One of the most quietly unsettling findings in psychology, for my money, is “verbal overshadowing” – a weird fact about memory that’s liable to make you wonder if anything you believe about your life is really true. The finding is this: putting your experiences into words – talking about them with others or writing them down – makes you less likely to recall them accurately. If you were to witness a mugging, say, then scribble a record of what you’d seen, you’d be more prone to misremember than if you’d written nothing. Or think of all those times you’ve told friends about that ridiculous thing your boss said, or how you felt when you heard the presidential election result, or what it was like when you went into labour: in all likelihood, none of those conversations fixed the experience more vividly in memory. They probably distorted them, so your recollections may bear little resemblance to the truth. This has consequences far graver than the accuracy of your anecdotes: Elizabeth Loftus, a leading researcher of verbal overshadowing, advocates for those wrongly convicted as a result. It’s a horrible irony: in trials we need eyewitnesses to give statements. Yet the act of giving a statement undermines your value as an eyewitness.
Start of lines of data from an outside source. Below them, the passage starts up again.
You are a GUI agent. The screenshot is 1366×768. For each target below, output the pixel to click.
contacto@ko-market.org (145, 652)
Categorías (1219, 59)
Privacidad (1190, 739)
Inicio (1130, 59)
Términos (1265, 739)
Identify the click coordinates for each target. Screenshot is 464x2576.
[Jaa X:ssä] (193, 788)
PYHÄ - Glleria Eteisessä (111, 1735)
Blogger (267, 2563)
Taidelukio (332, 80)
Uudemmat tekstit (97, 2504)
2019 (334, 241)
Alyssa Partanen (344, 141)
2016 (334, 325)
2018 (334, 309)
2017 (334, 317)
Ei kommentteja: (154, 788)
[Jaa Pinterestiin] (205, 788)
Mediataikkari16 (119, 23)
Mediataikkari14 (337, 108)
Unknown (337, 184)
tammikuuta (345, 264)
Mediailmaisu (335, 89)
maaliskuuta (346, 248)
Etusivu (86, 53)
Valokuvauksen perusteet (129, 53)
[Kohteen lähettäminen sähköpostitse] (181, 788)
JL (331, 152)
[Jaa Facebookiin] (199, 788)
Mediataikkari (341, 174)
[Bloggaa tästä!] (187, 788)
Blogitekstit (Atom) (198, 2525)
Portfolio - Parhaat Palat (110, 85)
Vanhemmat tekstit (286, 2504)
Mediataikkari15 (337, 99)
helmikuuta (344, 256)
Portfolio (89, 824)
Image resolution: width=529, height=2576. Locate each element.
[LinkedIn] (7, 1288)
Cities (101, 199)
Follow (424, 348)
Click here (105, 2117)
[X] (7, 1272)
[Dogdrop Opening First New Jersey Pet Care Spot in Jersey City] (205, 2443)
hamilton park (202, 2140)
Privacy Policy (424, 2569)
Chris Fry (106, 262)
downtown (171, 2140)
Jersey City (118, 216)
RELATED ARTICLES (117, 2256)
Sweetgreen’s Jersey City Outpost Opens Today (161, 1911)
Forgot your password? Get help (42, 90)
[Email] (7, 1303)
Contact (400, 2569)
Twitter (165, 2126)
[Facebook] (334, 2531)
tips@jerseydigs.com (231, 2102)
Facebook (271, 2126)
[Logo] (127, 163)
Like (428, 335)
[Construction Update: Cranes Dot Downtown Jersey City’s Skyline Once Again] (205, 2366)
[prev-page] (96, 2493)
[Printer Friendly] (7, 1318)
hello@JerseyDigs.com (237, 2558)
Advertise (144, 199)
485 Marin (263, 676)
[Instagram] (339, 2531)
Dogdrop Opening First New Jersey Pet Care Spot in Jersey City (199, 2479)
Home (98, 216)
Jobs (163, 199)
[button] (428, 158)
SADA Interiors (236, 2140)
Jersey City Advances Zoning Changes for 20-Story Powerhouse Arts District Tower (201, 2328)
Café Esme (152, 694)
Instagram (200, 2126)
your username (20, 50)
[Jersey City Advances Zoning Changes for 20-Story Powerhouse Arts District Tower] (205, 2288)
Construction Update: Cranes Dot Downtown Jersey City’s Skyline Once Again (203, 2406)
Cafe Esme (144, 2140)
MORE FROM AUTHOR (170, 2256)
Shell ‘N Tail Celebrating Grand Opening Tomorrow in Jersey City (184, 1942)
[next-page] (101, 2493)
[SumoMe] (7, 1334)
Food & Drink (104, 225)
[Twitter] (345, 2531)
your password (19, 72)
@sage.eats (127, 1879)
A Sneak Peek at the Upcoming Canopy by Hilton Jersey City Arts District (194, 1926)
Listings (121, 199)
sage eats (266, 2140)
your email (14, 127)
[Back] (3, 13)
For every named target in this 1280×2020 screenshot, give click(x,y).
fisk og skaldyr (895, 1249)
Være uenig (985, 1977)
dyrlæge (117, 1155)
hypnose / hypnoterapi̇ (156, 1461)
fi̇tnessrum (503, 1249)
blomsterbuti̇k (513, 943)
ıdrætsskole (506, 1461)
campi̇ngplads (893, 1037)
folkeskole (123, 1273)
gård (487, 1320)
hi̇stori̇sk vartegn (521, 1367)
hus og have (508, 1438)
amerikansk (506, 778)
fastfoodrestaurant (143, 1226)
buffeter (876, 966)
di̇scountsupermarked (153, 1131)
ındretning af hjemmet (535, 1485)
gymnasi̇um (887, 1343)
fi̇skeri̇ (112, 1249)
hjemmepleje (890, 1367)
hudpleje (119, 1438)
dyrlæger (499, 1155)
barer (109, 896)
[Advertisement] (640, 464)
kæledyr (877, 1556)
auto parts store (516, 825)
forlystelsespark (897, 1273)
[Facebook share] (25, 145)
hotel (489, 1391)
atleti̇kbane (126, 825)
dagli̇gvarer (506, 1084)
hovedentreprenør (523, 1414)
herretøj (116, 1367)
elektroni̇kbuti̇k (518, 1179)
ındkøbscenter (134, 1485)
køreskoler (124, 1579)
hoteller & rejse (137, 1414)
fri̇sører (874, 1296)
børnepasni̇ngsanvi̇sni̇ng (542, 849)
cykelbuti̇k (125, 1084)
On closer inspection, this psychological oddity starts to look less strange. Language, as the linguist Nick Enfield points out, pretty much exists in order to categorise things – to sift the chaos of reality into the pigeonholes provided by our pre-agreed words. (He chose verbal overshadowing as his answer to the Edge website’s annual question this year: “What scientific term or concept ought to be more widely known?”) And putting something in a pigeonhole means not putting it into others, by definition. To describe someone as having three dogs is to focus on what the animals share – they’re dogs – and to disregard the fact that they’re a great dane, a sheepdog, and a yorkshire terrier; or old or young, excitable or placid. The research on verbal overshadowing, Enfield writes, suggests this pigeonholing overwrites the previous memory: “When words render experience, specific information is not just left out, it is deleted.” Even the best writer must unavoidably misrepresent the world – we couldn’t communicate otherwise – and the work of Loftus and others seems to show this misrepresentation can be permanent.
Yet this annoying feature of our brains is surely the flipside of an extremely useful one: the way that verbalising your problems – by keeping a journal, or just talking to yourself – renders them more manageable, whether or not you come up with solutions, or share what you’ve written. To put worries into words is to categorise them, and thus get them under control: the very fact you can express them means they haven’t entirely got the better of you. I’ve never managed to keep a diary, in the sense of a record of events, and verbal overshadowing implies it would warp my memories anyway. A journal, on the other hand, harnesses that effect: it works because it transforms the material. Words change things, and thereby us.